I’d like to see more strategic thinking about governance of models with continual learning. Even if we don’t have those models now, we do have a good understanding of what AI companies are trying to do and the incentives they have. For now, I’ll close with four approaches currently in development that look like they could be part of the solution:
- Turning evaluations and control into an “always-on verification layer” that can prove or at least assure various safety properties of a model as it changes and adapts to an environment and observe the model to see whether it does anything anomalous. A worry about this, though, is that verifying features of (e.g.) 800 million different models is likely to be way too compute-intensive to be feasible. I expect that we’ll need new technical approaches to the problem.
- Red-teaming and stress-testing models against red lines under various gain-of-function conditions to find out if the capabilities AI models can acquire will be dangerous.
- Starting to regulate AI systems with criminal law, holding companies liable when AI systems do things that would be illegal if humans did them (cf. law-following AI). The more AI systems learn and behave like humans do, the more using our evolved legal systems for dealing with human crime look appropriate.
- Developing a parallel system of evolving defenses against systemic risk that can update in response to changing offensive capabilities of AI systems (cf. the approach of Red Queen Bio).
And — as always — energetic, technocratic, and adaptive governance.

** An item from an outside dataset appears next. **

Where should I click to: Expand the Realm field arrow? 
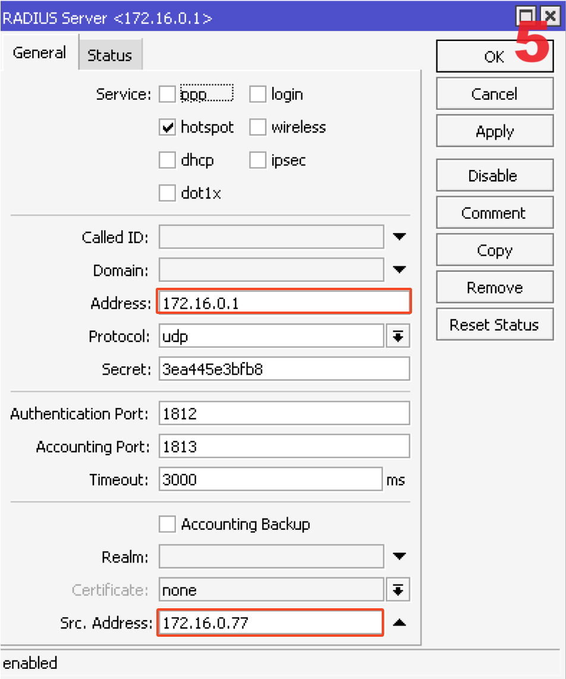pyautogui.click(x=399, y=557)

EDITED TO ADD: One of my favorite things about blogging and X is getting to leverage Cunningham’s Law to learn new things. Gavin Leech points out that part of what makes inference cheap is prefix caching. But prefix caches are weight-specific so you cannot use them for multiple different sets of weights. This means that running inference on lots of different weights leads to a much larger (~>10x) cost. This is affordable for enterprise users but not likely to roll out to 800 million individuals without breakthroughs.